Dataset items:
────────

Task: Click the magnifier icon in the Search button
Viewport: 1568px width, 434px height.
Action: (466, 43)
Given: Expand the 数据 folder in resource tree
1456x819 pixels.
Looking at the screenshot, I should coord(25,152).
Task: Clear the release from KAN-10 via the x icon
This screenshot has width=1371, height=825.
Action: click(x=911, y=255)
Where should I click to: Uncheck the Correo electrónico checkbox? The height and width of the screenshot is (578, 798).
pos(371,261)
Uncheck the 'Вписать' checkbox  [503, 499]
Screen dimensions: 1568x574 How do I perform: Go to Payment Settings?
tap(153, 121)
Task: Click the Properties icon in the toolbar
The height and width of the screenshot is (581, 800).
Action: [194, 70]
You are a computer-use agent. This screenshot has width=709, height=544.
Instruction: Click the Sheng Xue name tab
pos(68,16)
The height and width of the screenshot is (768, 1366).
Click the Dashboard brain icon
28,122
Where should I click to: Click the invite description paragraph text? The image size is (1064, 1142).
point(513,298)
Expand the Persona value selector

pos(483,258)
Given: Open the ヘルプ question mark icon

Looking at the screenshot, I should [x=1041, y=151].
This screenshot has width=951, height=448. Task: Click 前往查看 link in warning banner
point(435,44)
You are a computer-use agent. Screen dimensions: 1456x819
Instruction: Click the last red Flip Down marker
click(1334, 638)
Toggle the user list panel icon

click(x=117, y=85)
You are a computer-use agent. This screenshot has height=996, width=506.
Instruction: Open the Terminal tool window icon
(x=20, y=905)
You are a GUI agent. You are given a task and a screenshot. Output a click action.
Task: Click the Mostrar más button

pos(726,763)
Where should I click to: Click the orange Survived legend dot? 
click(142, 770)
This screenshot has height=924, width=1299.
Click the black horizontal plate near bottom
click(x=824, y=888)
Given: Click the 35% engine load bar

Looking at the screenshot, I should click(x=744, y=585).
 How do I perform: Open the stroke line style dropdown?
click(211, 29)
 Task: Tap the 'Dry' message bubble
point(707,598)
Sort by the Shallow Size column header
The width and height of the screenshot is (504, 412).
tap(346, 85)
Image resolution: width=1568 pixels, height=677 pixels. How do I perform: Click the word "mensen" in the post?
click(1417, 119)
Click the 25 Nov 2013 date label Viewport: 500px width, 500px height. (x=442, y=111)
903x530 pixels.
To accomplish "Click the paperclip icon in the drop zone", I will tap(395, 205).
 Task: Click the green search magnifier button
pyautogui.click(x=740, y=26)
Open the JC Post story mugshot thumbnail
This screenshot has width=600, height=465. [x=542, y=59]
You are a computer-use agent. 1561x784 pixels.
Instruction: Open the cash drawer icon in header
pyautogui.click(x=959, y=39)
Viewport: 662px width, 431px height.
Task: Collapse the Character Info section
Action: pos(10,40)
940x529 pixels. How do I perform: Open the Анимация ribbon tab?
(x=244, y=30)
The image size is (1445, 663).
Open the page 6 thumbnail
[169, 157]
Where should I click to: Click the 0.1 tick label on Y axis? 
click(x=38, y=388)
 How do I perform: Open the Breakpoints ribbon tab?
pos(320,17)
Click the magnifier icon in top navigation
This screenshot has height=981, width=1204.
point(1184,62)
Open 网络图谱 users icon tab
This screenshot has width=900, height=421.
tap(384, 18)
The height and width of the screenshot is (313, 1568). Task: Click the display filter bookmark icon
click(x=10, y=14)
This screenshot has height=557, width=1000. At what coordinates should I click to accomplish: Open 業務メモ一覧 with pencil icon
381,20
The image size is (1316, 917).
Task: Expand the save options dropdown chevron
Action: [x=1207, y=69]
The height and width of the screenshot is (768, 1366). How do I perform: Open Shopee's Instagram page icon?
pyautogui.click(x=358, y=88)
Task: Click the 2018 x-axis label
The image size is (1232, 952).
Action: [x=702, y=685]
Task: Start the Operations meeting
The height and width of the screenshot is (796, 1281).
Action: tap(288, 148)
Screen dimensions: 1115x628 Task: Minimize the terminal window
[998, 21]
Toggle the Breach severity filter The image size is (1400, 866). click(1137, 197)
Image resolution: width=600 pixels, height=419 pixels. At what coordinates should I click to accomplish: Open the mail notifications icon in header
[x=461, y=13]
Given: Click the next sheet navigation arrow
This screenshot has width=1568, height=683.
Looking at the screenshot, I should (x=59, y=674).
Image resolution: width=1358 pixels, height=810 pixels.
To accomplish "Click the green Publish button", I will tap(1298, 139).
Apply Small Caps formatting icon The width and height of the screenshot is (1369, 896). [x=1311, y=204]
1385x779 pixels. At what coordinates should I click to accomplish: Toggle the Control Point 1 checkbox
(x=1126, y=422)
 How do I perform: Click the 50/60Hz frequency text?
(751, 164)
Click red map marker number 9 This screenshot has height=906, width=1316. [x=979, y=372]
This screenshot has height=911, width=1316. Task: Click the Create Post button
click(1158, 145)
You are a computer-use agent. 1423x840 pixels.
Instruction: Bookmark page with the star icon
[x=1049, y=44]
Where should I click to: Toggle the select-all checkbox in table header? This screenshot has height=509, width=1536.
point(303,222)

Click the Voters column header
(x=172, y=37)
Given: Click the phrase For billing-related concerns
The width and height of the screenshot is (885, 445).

────────

Set exercise: Lay out every line of the listing above as a Markdown table with the columns Row and Line, leaving out blank lines.

Full solution:
| Row | Line |
|---|---|
| 1 | Task: Click the magnifier icon in the Search button |
| 2 | Viewport: 1568px width, 434px height. |
| 3 | Action: (466, 43) |
| 4 | Given: Expand the 数据 folder in resource tree |
| 5 | 1456x819 pixels. |
| 6 | Looking at the screenshot, I should coord(25,152). |
| 7 | Task: Clear the release from KAN-10 via the x icon |
| 8 | This screenshot has width=1371, height=825. |
| 9 | Action: click(x=911, y=255) |
| 10 | Where should I click to: Uncheck the Correo electrónico checkbox? The height and width of the screenshot is (578, 798). |
| 11 | pos(371,261) |
| 12 | Uncheck the 'Вписать' checkbox  [503, 499] |
| 13 | Screen dimensions: 1568x574 How do I perform: Go to Payment Settings? |
| 14 | tap(153, 121) |
| 15 | Task: Click the Properties icon in the toolbar |
| 16 | The height and width of the screenshot is (581, 800). |
| 17 | Action: [194, 70] |
| 18 | You are a computer-use agent. This screenshot has width=709, height=544. |
| 19 | Instruction: Click the Sheng Xue name tab |
| 20 | pos(68,16) |
| 21 | The height and width of the screenshot is (768, 1366). |
| 22 | Click the Dashboard brain icon |
| 23 | 28,122 |
| 24 | Where should I click to: Click the invite description paragraph text? The image size is (1064, 1142). |
| 25 | point(513,298) |
| 26 | Expand the Persona value selector |
| 27 | pos(483,258) |
| 28 | Given: Open the ヘルプ question mark icon |
| 29 | Looking at the screenshot, I should [x=1041, y=151]. |
| 30 | This screenshot has width=951, height=448. Task: Click 前往查看 link in warning banner |
| 31 | point(435,44) |
| 32 | You are a computer-use agent. Screen dimensions: 1456x819 |
| 33 | Instruction: Click the last red Flip Down marker |
| 34 | click(1334, 638) |
| 35 | Toggle the user list panel icon |
| 36 | click(x=117, y=85) |
| 37 | You are a computer-use agent. This screenshot has height=996, width=506. |
| 38 | Instruction: Open the Terminal tool window icon |
| 39 | (x=20, y=905) |
| 40 | You are a GUI agent. You are given a task and a screenshot. Output a click action. |
| 41 | Task: Click the Mostrar más button |
| 42 | pos(726,763) |
| 43 | Where should I click to: Click the orange Survived legend dot?  |
| 44 | click(142, 770) |
| 45 | This screenshot has height=924, width=1299. |
| 46 | Click the black horizontal plate near bottom |
| 47 | click(x=824, y=888) |
| 48 | Given: Click the 35% engine load bar |
| 49 | Looking at the screenshot, I should click(x=744, y=585). |
| 50 |  How do I perform: Open the stroke line style dropdown? |
| 51 | click(211, 29) |
| 52 |  Task: Tap the 'Dry' message bubble |
| 53 | point(707,598) |
| 54 | Sort by the Shallow Size column header |
| 55 | The width and height of the screenshot is (504, 412). |
| 56 | tap(346, 85) |
| 57 | Image resolution: width=1568 pixels, height=677 pixels. How do I perform: Click the word "mensen" in the post? |
| 58 | click(1417, 119) |
| 59 | Click the 25 Nov 2013 date label Viewport: 500px width, 500px height. (x=442, y=111) |
| 60 | 903x530 pixels. |
| 61 | To accomplish "Click the paperclip icon in the drop zone", I will tap(395, 205). |
| 62 |  Task: Click the green search magnifier button |
| 63 | pyautogui.click(x=740, y=26) |
| 64 | Open the JC Post story mugshot thumbnail |
| 65 | This screenshot has width=600, height=465. [x=542, y=59] |
| 66 | You are a computer-use agent. 1561x784 pixels. |
| 67 | Instruction: Open the cash drawer icon in header |
| 68 | pyautogui.click(x=959, y=39) |
| 69 | Viewport: 662px width, 431px height. |
| 70 | Task: Collapse the Character Info section |
| 71 | Action: pos(10,40) |
| 72 | 940x529 pixels. How do I perform: Open the Анимация ribbon tab? |
| 73 | (x=244, y=30) |
| 74 | The image size is (1445, 663). |
| 75 | Open the page 6 thumbnail |
| 76 | [169, 157] |
| 77 | Where should I click to: Click the 0.1 tick label on Y axis?  |
| 78 | click(x=38, y=388) |
| 79 |  How do I perform: Open the Breakpoints ribbon tab? |
| 80 | pos(320,17) |
| 81 | Click the magnifier icon in top navigation |
| 82 | This screenshot has height=981, width=1204. |
| 83 | point(1184,62) |
| 84 | Open 网络图谱 users icon tab |
| 85 | This screenshot has width=900, height=421. |
| 86 | tap(384, 18) |
| 87 | The height and width of the screenshot is (313, 1568). Task: Click the display filter bookmark icon |
| 88 | click(x=10, y=14) |
| 89 | This screenshot has height=557, width=1000. At what coordinates should I click to accomplish: Open 業務メモ一覧 with pencil icon |
| 90 | 381,20 |
| 91 | The image size is (1316, 917). |
| 92 | Task: Expand the save options dropdown chevron |
| 93 | Action: [x=1207, y=69] |
| 94 | The height and width of the screenshot is (768, 1366). How do I perform: Open Shopee's Instagram page icon? |
| 95 | pyautogui.click(x=358, y=88) |
| 96 | Task: Click the 2018 x-axis label |
| 97 | The image size is (1232, 952). |
| 98 | Action: [x=702, y=685] |
| 99 | Task: Start the Operations meeting |
| 100 | The height and width of the screenshot is (796, 1281). |
| 101 | Action: tap(288, 148) |
| 102 | Screen dimensions: 1115x628 Task: Minimize the terminal window |
| 103 | [998, 21] |
| 104 | Toggle the Breach severity filter The image size is (1400, 866). click(1137, 197) |
| 105 | Image resolution: width=600 pixels, height=419 pixels. At what coordinates should I click to accomplish: Open the mail notifications icon in header |
| 106 | [x=461, y=13] |
| 107 | Given: Click the next sheet navigation arrow |
| 108 | This screenshot has width=1568, height=683. |
| 109 | Looking at the screenshot, I should (x=59, y=674). |
| 110 | Image resolution: width=1358 pixels, height=810 pixels. |
| 111 | To accomplish "Click the green Publish button", I will tap(1298, 139). |
| 112 | Apply Small Caps formatting icon The width and height of the screenshot is (1369, 896). [x=1311, y=204] |
| 113 | 1385x779 pixels. At what coordinates should I click to accomplish: Toggle the Control Point 1 checkbox |
| 114 | (x=1126, y=422) |
| 115 |  How do I perform: Click the 50/60Hz frequency text? |
| 116 | (751, 164) |
| 117 | Click red map marker number 9 This screenshot has height=906, width=1316. [x=979, y=372] |
| 118 | This screenshot has height=911, width=1316. Task: Click the Create Post button |
| 119 | click(1158, 145) |
| 120 | You are a computer-use agent. 1423x840 pixels. |
| 121 | Instruction: Bookmark page with the star icon |
| 122 | [x=1049, y=44] |
| 123 | Where should I click to: Toggle the select-all checkbox in table header? This screenshot has height=509, width=1536. |
| 124 | point(303,222) |
| 125 | Click the Voters column header |
| 126 | (x=172, y=37) |
| 127 | Given: Click the phrase For billing-related concerns |
| 128 | The width and height of the screenshot is (885, 445). |